A metal beam under repeated stress develops microcracks at the boundaries between its crystal grains — the coupling interfaces where two crystal domains meet. Cycle after cycle, the cracks grow. The grains decouple. The material fails. Engineers have measured this for 150 years. They call it the S-N curve. It is an exponential decay toward a failure threshold. Same equation as biological aging: K decays exponentially until the system breaks.
Here is the part that matters. In metals, there is a stress level below which the material survives infinite cycles. It never fails. Engineers call it the fatigue limit — for steel, it is about 40-50% of tensile strength. Below that threshold, the lattice absorbs each cycle and repairs itself. Above it, damage accumulates and the clock starts.

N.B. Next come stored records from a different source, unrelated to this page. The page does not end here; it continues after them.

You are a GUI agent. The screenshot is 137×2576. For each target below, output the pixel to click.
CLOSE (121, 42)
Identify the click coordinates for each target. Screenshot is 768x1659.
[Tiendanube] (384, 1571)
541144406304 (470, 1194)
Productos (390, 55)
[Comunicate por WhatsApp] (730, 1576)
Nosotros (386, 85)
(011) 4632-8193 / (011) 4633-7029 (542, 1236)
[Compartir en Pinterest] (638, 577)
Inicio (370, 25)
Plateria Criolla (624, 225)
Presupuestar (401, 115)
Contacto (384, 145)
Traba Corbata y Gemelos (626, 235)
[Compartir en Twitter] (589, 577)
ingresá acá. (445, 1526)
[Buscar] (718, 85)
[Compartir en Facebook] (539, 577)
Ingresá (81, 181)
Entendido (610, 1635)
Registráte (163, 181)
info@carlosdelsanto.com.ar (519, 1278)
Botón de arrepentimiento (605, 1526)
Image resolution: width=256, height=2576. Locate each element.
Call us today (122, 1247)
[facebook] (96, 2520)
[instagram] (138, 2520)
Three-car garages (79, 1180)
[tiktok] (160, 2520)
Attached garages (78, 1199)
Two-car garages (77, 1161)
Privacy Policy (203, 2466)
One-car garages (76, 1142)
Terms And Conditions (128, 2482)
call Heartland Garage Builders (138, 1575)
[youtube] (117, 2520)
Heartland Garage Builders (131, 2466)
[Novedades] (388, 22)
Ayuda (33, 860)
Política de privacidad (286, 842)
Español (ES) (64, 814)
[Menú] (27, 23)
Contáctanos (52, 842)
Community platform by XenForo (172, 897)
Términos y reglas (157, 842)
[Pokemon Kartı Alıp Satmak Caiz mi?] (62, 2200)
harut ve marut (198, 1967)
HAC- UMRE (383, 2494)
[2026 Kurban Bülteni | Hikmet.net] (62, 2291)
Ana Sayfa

Biology has the same floor. The difference is that you can change where your floor is. A bridge cannot choose to heal its cracks. You can. Exercise raises HRV. Sleep restores coupling. Connection — real human connection — measurably increases heart rate variability. These are not metaphors for health. They are the mechanisms that keep λ low. They keep you below your fatigue limit.
This is the honest difference that makes the parallel more interesting, not less. The decay curve is the same. The physics underneath differ. And the difference is that biology repairs. The fatigue limit is not fixed. You move it every day.